Alexandre Belet, patron du Café Restaurant Populaire, dans la campagne lausannoise, a constaté un changement des habitudes de ses clients du matin. «Les ouvriers étaient revenus après la dernière fermeture, mais à partir du moment où le passe a été demandé, je ne les ai plus revus.» Si pour ce membre du comité de GastroLausanne le chiffre d’affaires est resté relativement stable depuis le 13 septembre, il se dit fatigué «d’être le bras armé de la Confédération pour exécuter les contrôles». Le restaurateur souhaite une solution intermédiaire basée sur la responsabilité citoyenne. «Ce n’est pas à nous de demander la carte d’identité à nos clients! Je le fais pour rester ouvert, mais sur le fond je ne suis pas en accord avec ce système.»

Chauffer sa terrasse? «Un non-sens»

La plupart des autorités cantonales et communales soutiennent les établissements publics en facilitant voire en accordant la gratuité des installations et/ou l’extension de terrasses. L’obstacle, selon Karen Allemann-Yerly, c’est que cela coûte très cher. «Il y a l’achat du matériel comme la tente, les chaufferettes à pellets, mais aussi la consommation d’énergie et ce sont des charges qui ne sont pas reportées sur les menus.» Pour Fabrice Hochart, dont la terrasse est exposée au vent, la vingtaine de places en extérieur ne permet pas de sauver les meubles. «Quand il fait beau, nous travaillons bien à midi en fin de semaine, mais en début de semaine, c’est très compliqué. Et quand il fait froid et humide, c’est zéro!» Stefano Fanari va même plus loin: «Les chaufferettes, c’est un non-sens: une pièce coûte 4000 fr. et ne chauffe qu’une ou deux tables, donc l’investissement n’en vaut pas la chandelle. Sans compter que ce n’est pas du tout écologique. Cela ne sert que si la terrasse est plus ou moins fermée, sans courants d’air.»

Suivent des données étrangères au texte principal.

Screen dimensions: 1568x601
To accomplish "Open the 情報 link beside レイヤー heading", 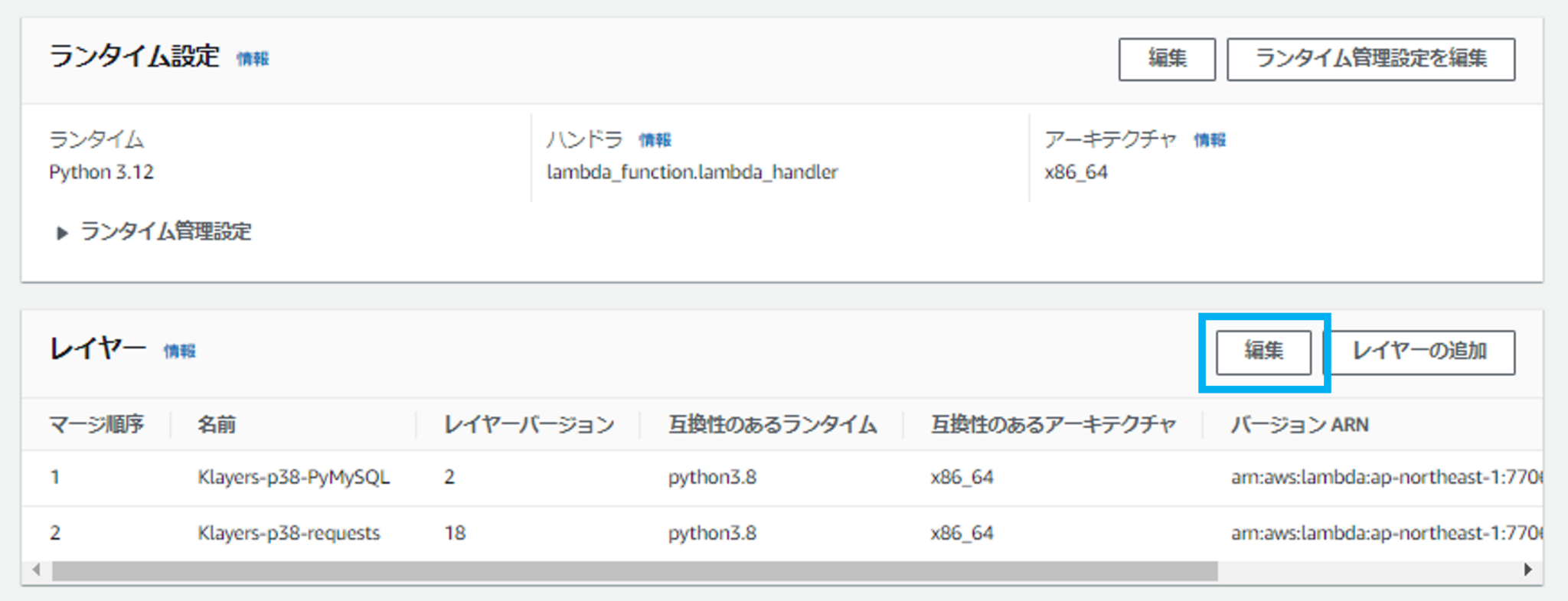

GastroSuisse reçoit régulièrement des courriels de la part de membres qui disent leur désarroi depuis l’entrée en vigueur du passe sanitaire. Que ce soit un restaurant lausannois qui voit les réservations de groupes s’annuler à la chaîne ou un bar en Valais qui a dû se résoudre à fermer ses portes et à licencier son personnel, car la majorité de ses clients ne sont pas vaccinés. Dans un communiqué, la faîtière a indiqué qu’elle considère l’extension du certificat Covid aux restaurants et aux cafés comme «disproportionnée et dommageable pour la branche». GastroSuisse demande qu’il soit mis fin le plus rapidement possible à l’obligation de présenter un certificat dans l’hôtellerie-restauration, compte tenu de la diminution des hospitalisations des patients atteints du Covid-19. La faîtière demande aussi à la Confédération et aux cantons de réactiver les mesures pour cas de rigueur et de compenser la perte de chiffre d’affaires due au certificat obligatoire.